Carey tenía un poco más de veinte años. “Carlitos se iba y de repente sacó el manuscrito y me lo entregó en el dintel de la puerta con vergüenza, como si al mismo tiempo le costara desprenderse de él. Y no me pidió nada. Eso fue lo sorprendente. No me dijo que lo quemara, como deseaba Kafka, ni que lo guardara. Me lo dejó en las manos, como una ofrenda. Yo había manifestado tanta admiración por él que hasta intenté copiar ese estilo barroco, un estilo que en ese momento no andaba con el realismo argentino. Carlitos se debe haber dado cuenta de mi entusiasmo por esa novela magnífica.” Hay gestos que no requieren de una explicación. Después de la tremenda paliza que entrañó el juicio por “La narración de la historia”, recorrido urbano y exploración de un vínculo erótico entre un joven de clase media y un ‘morochito’ marginal –publicado en diciembre de 1959 en la revista académica Centro de la Facultad de Filosofía y Letras de la Universidad de Buenos Aires, que dirigía Jorge Lafforgue–, Correas supo que debía replegarse. Aunque continuó escribiendo ficción, optó por un doloroso silencio. Se abstuvo de publicar hasta la década del 80, cuando editó Los reportajes de Félix Chaneton (1984), tres novelas breves de corte autobiográfico.
“Intimidado, traté de merituarme para lograr alguna institucionalidad y licitud –admitía Correas en una entrevista con Jorge Quiroga–. Me enclaustré para estudiar filosofía y terminar la carrera, pues yo debía recibirme y ser profesor. Este debía ser el lado oficial de mi vida, por el que me haría perdonar aquella ‘aberración’, aunque yo, astutamente, me reservaría un lado ‘destructivo’, no por la bobería de helarle la sangre a burgués alguno, sino para sacar de este último lado una máxima fuerza literaria.” Egresó de la carrera de Filosofía en 1966, se desempeñó como profesor de Filosofía Moderna y Contemporánea en la Universidad de Buenos Aires y La Plata. En 1974, tras ser cesanteado por razones políticas de sus cargos, se dedicó a la docencia particular, a la traducción y a la escritura de los ensayos sobre Kafka y Roberto Arlt. Recién en 1985 regresó a los claustros como docente del CBC en la UBA; y en 1991 publicó su emblemático La operación Masotta. Correas afila su aparato crítico y el deliberado estilo confesional para ahondar en su vínculo intelectual, amoroso y político con el psicoanalista Oscar Masotta. Antes de suicidarse el 17 de diciembre de 2000 –se cortó las venas y se tiró por la ventana del diminuto departamento donde se había hundido en la miseria, la soledad y el alcohol–, publicó Ensayos de tolerancia (1999). Póstumamente se editarían El deseo en Hegel y Sartre (2002), Un trabajo en San Roque (2005), volumen de narrativa; y el ensayo La manía argentina (2011), donde destroza con una ironía exquisita la figura y los textos del filósofo Víctor Massuh.

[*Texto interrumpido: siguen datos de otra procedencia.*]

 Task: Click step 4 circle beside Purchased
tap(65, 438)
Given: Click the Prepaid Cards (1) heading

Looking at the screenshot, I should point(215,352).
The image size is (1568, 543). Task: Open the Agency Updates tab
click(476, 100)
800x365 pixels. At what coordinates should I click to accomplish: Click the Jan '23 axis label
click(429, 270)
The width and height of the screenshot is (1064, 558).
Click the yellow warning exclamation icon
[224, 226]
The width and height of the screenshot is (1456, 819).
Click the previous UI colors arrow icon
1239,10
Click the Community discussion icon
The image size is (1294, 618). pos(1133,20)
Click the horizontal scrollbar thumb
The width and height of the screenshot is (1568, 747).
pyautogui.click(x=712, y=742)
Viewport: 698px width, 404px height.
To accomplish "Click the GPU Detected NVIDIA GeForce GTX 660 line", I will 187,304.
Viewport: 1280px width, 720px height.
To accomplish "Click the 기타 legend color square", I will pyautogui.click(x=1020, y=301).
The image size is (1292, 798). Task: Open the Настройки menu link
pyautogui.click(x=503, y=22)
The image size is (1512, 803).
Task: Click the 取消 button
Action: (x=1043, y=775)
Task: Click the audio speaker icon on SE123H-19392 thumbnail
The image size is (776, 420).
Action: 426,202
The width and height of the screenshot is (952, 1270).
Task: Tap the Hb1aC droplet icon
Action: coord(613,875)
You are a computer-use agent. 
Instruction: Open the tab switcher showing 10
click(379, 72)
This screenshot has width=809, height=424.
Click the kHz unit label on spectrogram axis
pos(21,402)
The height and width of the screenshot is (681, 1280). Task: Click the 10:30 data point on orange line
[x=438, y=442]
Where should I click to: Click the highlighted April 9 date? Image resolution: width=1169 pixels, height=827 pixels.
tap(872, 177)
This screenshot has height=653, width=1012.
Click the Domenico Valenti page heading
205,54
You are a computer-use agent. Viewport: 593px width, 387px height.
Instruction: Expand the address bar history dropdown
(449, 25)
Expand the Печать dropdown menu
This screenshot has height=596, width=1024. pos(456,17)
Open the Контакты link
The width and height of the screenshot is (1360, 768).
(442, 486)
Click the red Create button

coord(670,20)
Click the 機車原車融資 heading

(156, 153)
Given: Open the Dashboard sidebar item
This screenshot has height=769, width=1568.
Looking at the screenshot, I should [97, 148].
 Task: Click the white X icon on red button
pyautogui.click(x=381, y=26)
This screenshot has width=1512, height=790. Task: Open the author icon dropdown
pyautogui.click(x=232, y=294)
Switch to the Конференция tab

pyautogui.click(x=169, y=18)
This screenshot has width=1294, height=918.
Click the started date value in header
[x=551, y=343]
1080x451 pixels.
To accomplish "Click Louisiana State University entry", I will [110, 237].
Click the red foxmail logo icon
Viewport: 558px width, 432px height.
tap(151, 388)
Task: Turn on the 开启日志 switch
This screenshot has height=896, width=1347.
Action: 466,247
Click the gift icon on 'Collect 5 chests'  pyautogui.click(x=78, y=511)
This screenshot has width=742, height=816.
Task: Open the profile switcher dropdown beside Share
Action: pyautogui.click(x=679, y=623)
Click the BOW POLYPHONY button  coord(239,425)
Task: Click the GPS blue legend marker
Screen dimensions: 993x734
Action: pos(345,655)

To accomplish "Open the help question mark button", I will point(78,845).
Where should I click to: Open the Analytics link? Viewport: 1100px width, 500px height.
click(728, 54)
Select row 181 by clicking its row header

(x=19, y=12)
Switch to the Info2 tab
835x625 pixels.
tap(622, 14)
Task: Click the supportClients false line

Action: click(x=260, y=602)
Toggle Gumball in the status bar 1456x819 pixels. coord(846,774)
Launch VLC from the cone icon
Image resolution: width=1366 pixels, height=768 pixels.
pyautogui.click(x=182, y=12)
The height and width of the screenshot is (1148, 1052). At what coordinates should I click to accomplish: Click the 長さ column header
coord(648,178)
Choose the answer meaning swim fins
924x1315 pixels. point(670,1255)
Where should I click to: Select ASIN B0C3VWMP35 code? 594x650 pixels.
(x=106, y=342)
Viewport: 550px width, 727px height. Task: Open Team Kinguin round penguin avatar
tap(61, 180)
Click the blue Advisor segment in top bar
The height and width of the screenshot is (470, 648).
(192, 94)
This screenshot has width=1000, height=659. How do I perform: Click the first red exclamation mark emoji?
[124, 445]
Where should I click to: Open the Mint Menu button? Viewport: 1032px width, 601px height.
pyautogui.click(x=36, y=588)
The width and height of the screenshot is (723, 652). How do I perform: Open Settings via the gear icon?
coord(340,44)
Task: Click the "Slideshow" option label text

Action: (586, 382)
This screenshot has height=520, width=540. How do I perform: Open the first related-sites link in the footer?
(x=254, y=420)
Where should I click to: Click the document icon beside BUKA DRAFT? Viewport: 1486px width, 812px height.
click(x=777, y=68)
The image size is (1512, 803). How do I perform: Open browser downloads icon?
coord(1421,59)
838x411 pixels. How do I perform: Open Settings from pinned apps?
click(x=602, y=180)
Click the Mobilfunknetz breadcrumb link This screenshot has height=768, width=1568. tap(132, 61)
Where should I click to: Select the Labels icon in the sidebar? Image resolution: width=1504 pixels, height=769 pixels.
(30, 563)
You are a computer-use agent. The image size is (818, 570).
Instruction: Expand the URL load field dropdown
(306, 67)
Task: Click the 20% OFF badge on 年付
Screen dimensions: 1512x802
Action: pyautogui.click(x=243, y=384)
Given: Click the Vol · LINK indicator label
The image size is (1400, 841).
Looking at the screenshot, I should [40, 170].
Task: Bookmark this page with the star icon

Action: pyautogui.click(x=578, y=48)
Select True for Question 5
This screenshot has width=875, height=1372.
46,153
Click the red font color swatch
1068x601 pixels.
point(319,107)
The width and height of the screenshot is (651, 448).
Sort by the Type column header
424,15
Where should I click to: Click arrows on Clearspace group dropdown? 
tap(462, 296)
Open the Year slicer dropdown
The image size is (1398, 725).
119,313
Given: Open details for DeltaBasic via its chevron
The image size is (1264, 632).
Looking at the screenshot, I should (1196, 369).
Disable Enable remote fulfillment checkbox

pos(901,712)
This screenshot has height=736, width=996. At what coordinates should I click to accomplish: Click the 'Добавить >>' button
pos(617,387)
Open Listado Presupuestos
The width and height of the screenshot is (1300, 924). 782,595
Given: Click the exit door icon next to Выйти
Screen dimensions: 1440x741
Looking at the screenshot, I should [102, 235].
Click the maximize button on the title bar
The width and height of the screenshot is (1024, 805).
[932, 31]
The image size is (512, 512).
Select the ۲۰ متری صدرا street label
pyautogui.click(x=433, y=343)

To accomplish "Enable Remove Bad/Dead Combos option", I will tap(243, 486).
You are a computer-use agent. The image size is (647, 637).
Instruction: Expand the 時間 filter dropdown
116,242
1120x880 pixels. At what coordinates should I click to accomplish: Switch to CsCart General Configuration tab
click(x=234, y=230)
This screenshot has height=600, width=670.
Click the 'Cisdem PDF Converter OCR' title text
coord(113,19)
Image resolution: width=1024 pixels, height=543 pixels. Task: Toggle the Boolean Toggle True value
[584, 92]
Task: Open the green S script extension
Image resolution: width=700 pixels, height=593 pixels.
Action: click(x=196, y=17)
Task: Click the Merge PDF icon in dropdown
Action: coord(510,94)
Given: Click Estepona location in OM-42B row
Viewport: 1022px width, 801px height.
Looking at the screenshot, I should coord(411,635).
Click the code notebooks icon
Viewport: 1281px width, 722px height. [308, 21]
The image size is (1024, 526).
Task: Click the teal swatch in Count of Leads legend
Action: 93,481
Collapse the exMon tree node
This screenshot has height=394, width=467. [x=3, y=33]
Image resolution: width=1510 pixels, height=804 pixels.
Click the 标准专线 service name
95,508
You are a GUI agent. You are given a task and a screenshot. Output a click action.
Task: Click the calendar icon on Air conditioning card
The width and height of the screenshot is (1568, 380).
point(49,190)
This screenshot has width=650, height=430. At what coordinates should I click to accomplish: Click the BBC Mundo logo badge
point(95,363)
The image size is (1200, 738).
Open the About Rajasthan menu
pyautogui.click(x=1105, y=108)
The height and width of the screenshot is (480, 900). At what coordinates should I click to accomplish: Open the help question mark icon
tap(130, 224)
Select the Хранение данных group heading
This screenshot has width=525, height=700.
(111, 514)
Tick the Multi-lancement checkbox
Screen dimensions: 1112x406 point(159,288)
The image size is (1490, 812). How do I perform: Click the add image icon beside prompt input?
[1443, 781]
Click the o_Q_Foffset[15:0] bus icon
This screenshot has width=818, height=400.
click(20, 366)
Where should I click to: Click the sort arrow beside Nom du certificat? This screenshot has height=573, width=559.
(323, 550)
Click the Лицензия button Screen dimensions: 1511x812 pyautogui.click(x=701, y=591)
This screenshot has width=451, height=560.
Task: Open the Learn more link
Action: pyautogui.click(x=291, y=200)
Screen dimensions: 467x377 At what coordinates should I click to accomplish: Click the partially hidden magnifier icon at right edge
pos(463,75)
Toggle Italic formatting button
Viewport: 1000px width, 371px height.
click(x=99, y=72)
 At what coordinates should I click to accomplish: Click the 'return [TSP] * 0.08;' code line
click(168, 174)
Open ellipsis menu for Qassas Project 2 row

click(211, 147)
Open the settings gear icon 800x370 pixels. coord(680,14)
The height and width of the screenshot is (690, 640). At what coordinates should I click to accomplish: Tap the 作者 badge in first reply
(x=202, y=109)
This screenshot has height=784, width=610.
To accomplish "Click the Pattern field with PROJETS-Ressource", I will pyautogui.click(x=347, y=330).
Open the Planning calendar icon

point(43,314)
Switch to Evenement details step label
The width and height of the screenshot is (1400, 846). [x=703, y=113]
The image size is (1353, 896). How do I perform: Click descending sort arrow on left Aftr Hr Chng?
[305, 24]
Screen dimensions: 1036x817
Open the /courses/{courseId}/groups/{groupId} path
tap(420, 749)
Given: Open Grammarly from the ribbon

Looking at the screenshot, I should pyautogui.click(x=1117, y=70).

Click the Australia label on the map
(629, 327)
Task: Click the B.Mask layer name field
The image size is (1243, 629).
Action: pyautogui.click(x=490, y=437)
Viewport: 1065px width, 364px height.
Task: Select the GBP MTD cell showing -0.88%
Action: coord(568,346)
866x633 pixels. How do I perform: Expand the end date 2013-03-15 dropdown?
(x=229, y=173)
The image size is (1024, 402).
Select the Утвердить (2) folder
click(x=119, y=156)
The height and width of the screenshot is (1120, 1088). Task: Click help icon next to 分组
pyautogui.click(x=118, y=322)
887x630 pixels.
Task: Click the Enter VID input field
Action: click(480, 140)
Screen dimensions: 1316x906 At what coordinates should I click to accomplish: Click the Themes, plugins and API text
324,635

“Escribió tal vez como vivió –plantea Laura Estrin–. Mezcló muy bien esas dos experiencias y trazó una línea muy poco seguida en nuestra literatura nacional. Correas, con lo que Arlt llama sinceridad, consiguió ser él mismo su propio riesgo. Y eso a veces es insoportable, y eso es la literatura, inhumana, resabio romántico, también en Correas.” La escritora y crítica subraya “la sostenida línea lírica” que aparece en las frases de Los jóvenes. “Me gusta que todos los personajes sean él. Me gusta que frente a ‘nuestro tiempo sin carácter’ –como aseguraba Kierkegaard–, él tenía uno y por eso era insufrible, intratable, pasaba por loco, irrecuperable: un ser perdido para las formas y las ‘buenas maneras’. Un autor que no pactó con los géneros ni con las formas en que escribía, no le pedía permiso un pie a otro para caminar, pero sufría seguramente por la verdad que trasponía nítidamente y eso lo volvía justo, futuro.” El autor de La operación Masotta –subraya Estrin– comprendía que “los que no salvan distancias, los que no respetan registros y niveles de análisis están perdidos”. “Por eso una vez escribió: ‘Ellos clasifican, yo sobro por todos lados’. Pero no quiero confundirme, no hago un ditirambo de un probable perfil maldito que él podía tener, porque los que le hacen esa fama no sé si lo leen, y siempre me pregunto qué se lee cuando uno se topa con estos autores fatales que no sirven más que para ver más y sufrir más.”
El original de la novela tiene las tapas “primorosamente gastadas”, revela Carey. “Carlitos trabajaba en River Plate. No en el estadio de fútbol, sino en una oficina administrativa por la calle Hipólito Yrigoyen –aclara el dramaturgo–. En la retiración de la tapa está el sello de River. El manuscrito está tipeado en una máquina de escribir de cinta azul. Al dorso de las hojas hay agregados y correcciones en lápiz. El original tiene muchas tachaduras; es la primera y única versión de esta novela por la cual él temía ya no el escándalo, sino la cárcel.” Estrin advierte que el mundo que retrató el escritor en sus ficciones es una “escena violentísima” en la que sólo hablando del placer y del goce de los hombres habla de otras cosas. “Correas desde siempre vio que el mundo que nos rodea es una ‘sociedad de caras’ y ‘una comunidad de estatuas líderes’. Correas no se pintó dulce el dolor, pero coloreó como pocos en la literatura argentina lo común de todos los días escribiendo: ‘Amanece sobre cangrejales grises. Esto parece una renovación; qué porquería. Todos los días deberían tener el mismo nombre’...”
* La entrega del original se realizará a las 19 en la sala Borges. Lorenzo Quinteros y Patricia Durán leerán fragmentos de la obra teatral Correas, de Bernardo Carey.